### Travaux et exercices
[1] D'après le texte sur l'affaire LSK, pourquoi l'ancien dirigeant du FMI « risque gros » ? Répondez en une à trois phrases.
[2] Poursuivez le texte sur l'affaire LSK à partir de sa dernière phrase.

### Texte étudié
------------

Art de la guerre monétaire et économique

L’affaire LSK

L’affaire LSK

L’affaire LSK, c’est un mort, Thierry Leyne, un ex-ministre des finances reconverti en conseillers pour potentats orientaux, Dominique Strauss-Kahn, et 100 millions d’euros volatilisés. Nombre de créanciers, résignés, honteux, ont avalé leurs pertes en silence. D’autres ont décidé de saisir la justice en Suisse, au Luxembourg, en Israël et en France où trois plaintes ont été déposée, dans ce qui semble être une arnaque à la Madoff. Il y a quelques jours la justice française a placé DSK sous le statut de témoin assisté dans cette affaire. L’ex-­dirigeant du FMI risque gros : il pourrait être condamné à rembourser une partie des dettes, au même titre que les anciens administrateurs de LSK.

“La France, pays des gagne-petits”

Avant toute chose, il convient de planter le décor, et surtout, de présenter l’un des personnages centraux : Thierry Leyne. diplômé de l’École polytechnique de Bruxelles après un bref passage à l’université du Technion de Haïfa, Leyne a réussi son premier coup dans les années 2000 en revendant à Cortal Consorts sa société de bourse en ligne. Son magot de 100 millions en poche, Leyne entend faire fructifier son pactole. Au Luxembourg dans un premier temps, dans une société de gestion de fortune; puis à Paris, dans la pierre où il possède notamment le siège du Nouvel Observateur. Il investit ensuite dans plusieurs sociétés, avec plus ou moins de succès, comme Acadomia. Il est en affaire avec Patrick Drahi du temps d’Altice. C’est le jeu, Leyne flambe, il aime ça. Avec sa femme ils mènent grand train. Puis vient le moment de quitter la France “pays des gagne-petit”, pour la Suisse. Jusqu’ici, difficile de lui reprocher quoi que ce soit sauf par jalousie très gauloise, l’homme ayant épousé la trajectoire du succès.

Thierry Leyne

C’est ainsi que Leyne veut changer de braquet. Il se rêve désormais en un Warren Buffet européen, voulant fonder un groupe financier international qui pèsera. Leyne choisit partout les plus beaux locaux comme à Monaco, il distribue les sacs Gucci à ses collaborateurs. Mais dès lors, les dettes s’accumulent. Leyne reste confiant “on fera de grandes choses”. Pour des raisons encore floues, sa femme, Karen, se suicide en 2011. Ses fils le tiennent pour responsable du drame et coupent les ponts avec leur père. Des vigiles payés par la famille de sa femme l’ont empêché d’assister à l’enterrement … ambiance. Une semaine plus tard, il enlève sa fille à Genève, direction Tel Aviv.

------------

### Entrées de pointage sur documents et captures d'écran
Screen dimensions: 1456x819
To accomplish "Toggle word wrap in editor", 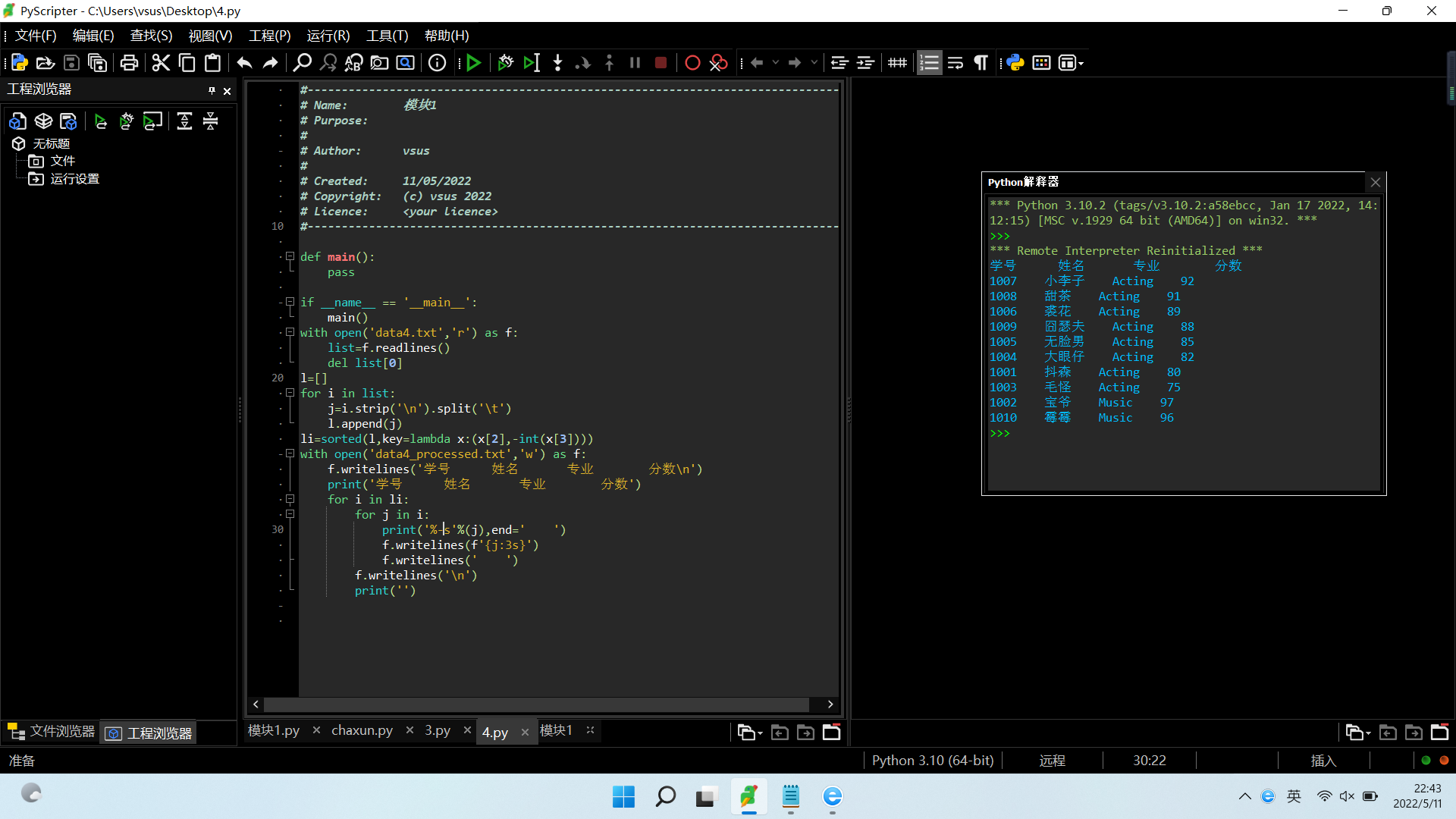I will click(956, 63).

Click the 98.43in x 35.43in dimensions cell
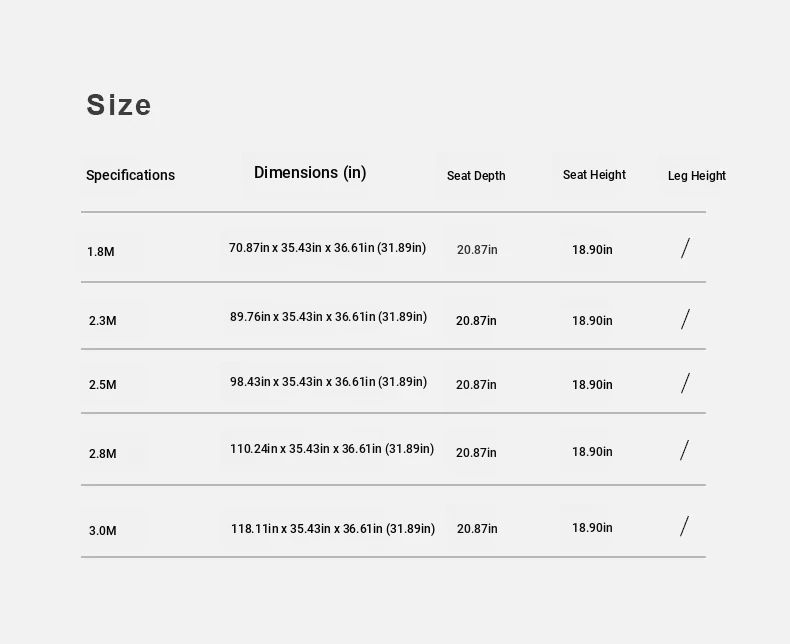328,382
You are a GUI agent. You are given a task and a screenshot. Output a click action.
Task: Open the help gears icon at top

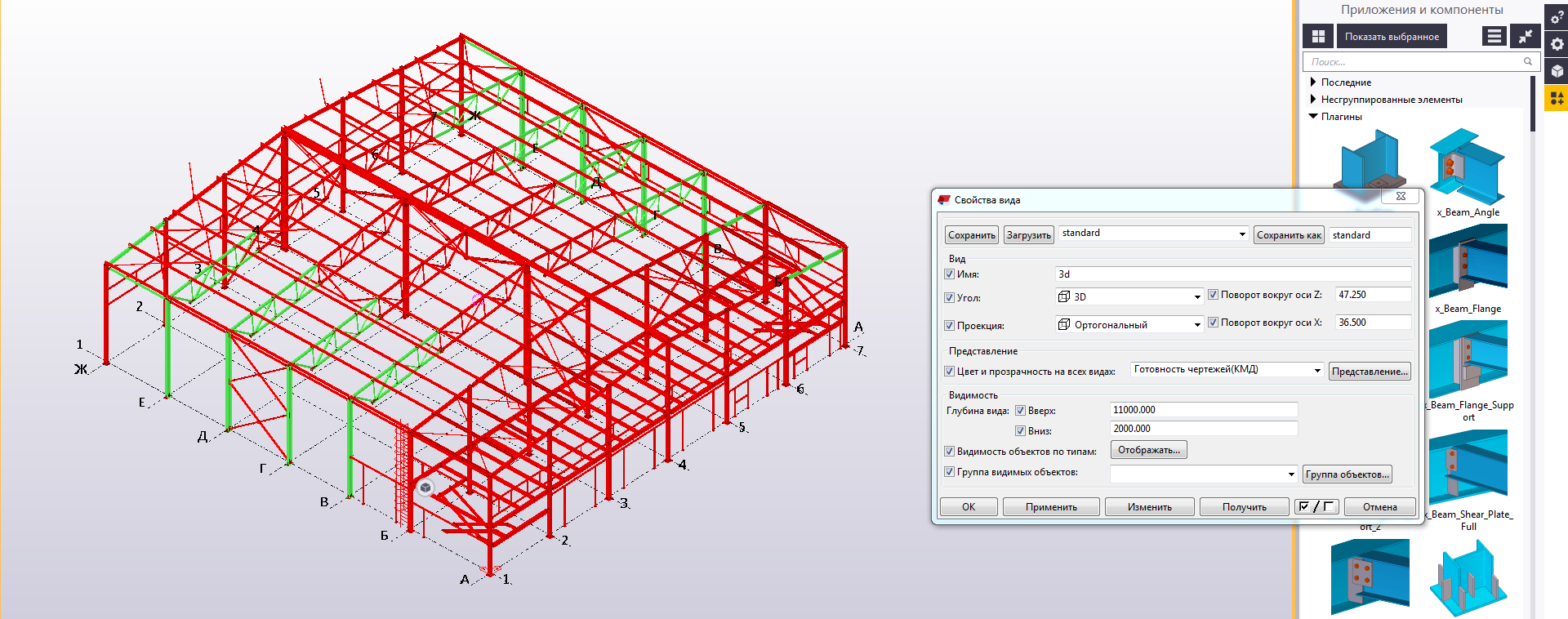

------------

### Corrigés proposés
[1] Il risque gros parce qu'il pourrait être condamné à rembourser une partie des dettes. Il serait alors traité au même titre que les anciens administrateurs de LSK.

[2]
Dernière touche au tableau : Leyne est cité dans l’affaire mirobolante de l’escroquerie à la taxe carbone où des centaines de millions d’euros en carrousel de TVA ont disparu. Leyne entretient en effet des liens très étroits avec l’un des principaux suspect dans ce dossier : Marco Mouly. Leyne va jusqu’à emprunter à Mouly 6 millions d’€ au taux faramineux de 35%. Même dans les pays du tiers monde, les taux d’intérêts ne sont pas aussi élevés. Le prêt est reporté au bilan de ses sociétés, et Leyne va même engager la fille Mouly, Cindy.

Leyne, Strauss Kahn and Partners : la rencontre de l’aveugle et du paralytique.

En 2013, Leyne fait la connaissance de DSK via Nathalie Biderman, la femme qui organise les conférences de DSK. Celui-ci est au plus bas. Les scandales du Sofitel, puis du Carlton l’ont carbonisé. Anne Sinclair, de qui il tirait un confort matériel non négligeable, l’a quitté. Dans la tour Yoo à Tel Aviv où Leyne dispose du plus bel appartement de la ville, ils parlent motos. Cigare aux lèvres, les 2 estropiés refont le monde. DSK, au fond du trou, pense que tout réussi à Leyne qui a 100 employés sous ses ordres et chez qui il passe la majeure partie de son temps. Lui ? Il est au fond du trou. Les discussions avec les banques d’affaire comme Lazard ne donnent rien. Bien sûr il facture des conférences 100 000€ et conseille des pays de seconde zone comme la Serbie, la Tunisie ou la Russie, mais pour quelqu’un à qui l’on promettait l’Elysée après le FMI, la chute est lourde.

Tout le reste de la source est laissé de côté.